The Colors of History – Clive Gifford

Illustrations – Marc-Etienne Peintre

This book takes you on a whirlwind trip around the world and through time to teach you the origin stories and fun facts about colour. Each group of colours includes a brief introduction that includes what it has represented over time. For example, yellow is the colour of sunshine but it can also represent illness and cowardice.

The story of yellow contains yellow ochre, chrome yellow, gamboge, Inca gold, saffron and orange.

The reason saffron is the most expensive colour is because to harvest a pound (453.6 grams) of it, you need between 55,000 and 85,000 flowers.

The story of red contains cochineal, vermillion, pink, red ochre and mummy brown.

In some societies in the 19th and early 20th centuries, pink was reserved for young boys, not girls. Red was thought of as a strong, manly color, and as pink came from red mixed with white, it was not thought of as suitable for delicate girls.
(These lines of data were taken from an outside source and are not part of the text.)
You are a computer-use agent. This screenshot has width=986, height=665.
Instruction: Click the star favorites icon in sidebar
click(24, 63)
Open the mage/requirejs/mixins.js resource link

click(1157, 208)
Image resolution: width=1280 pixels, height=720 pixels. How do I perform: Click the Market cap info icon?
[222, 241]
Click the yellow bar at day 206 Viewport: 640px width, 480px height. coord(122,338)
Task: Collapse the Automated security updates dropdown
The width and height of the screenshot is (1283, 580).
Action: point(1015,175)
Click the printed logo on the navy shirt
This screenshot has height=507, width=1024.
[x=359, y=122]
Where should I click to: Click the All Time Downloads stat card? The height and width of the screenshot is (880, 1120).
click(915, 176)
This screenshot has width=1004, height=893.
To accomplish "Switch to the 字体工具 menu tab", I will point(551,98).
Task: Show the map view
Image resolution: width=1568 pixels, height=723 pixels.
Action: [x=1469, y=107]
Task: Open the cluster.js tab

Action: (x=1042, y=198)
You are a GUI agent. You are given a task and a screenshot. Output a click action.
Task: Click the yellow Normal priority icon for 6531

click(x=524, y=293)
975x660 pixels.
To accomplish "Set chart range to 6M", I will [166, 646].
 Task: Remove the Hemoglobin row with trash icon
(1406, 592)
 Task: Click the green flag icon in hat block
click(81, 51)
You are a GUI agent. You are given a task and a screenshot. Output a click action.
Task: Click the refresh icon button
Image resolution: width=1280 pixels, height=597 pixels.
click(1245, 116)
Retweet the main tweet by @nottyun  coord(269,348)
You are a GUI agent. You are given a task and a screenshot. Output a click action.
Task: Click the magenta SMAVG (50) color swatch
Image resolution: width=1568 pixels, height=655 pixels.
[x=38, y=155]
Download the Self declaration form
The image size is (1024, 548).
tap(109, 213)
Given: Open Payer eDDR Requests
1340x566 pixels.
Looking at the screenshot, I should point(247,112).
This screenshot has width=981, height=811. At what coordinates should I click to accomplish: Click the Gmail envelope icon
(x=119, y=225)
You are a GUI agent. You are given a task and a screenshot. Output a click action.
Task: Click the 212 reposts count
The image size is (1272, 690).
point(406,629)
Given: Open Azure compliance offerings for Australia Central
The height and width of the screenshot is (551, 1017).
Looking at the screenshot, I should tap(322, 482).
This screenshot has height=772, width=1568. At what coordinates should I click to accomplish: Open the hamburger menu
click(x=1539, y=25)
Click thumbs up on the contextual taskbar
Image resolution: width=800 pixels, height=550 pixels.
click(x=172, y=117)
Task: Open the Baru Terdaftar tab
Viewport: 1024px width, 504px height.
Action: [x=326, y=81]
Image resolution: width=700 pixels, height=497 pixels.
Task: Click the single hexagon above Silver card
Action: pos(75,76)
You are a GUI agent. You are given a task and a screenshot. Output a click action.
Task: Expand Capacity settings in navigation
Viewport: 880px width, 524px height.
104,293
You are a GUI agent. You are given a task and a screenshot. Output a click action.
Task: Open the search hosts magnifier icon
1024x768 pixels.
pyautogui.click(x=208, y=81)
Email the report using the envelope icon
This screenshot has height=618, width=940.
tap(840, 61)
The story of purple contains puce, Tyrian purple and archil.

The king walked in on Marie one day to see her trying on yet another expensive gown. It was made of silk in a purple-pink-brown color. The king tried to put her off the purchase by declaring it to be couleur de puce – the color of a flea after it had been squashed! Marie-Antoinette wasn’t put off. She insisted that every lady in her court wear puce or subtly similar shades known as dos de puce (flea’s back) or ventre de puce (flea’s belly).

The story of blue contains indigo, Prussian blue, Egyptian blue, ultramarine and woad.

A plant called woad grows throughout Europe. Its pretty yellow flowers bloom in fields and meadows, but its crushed leaves make a strong blue dye. It was used to color cloth, and some people – such as Celts in ancient Britain – applied it as a war paint.

The story of green contains verdigris, Irish and Kelly green, and Scheele’s green.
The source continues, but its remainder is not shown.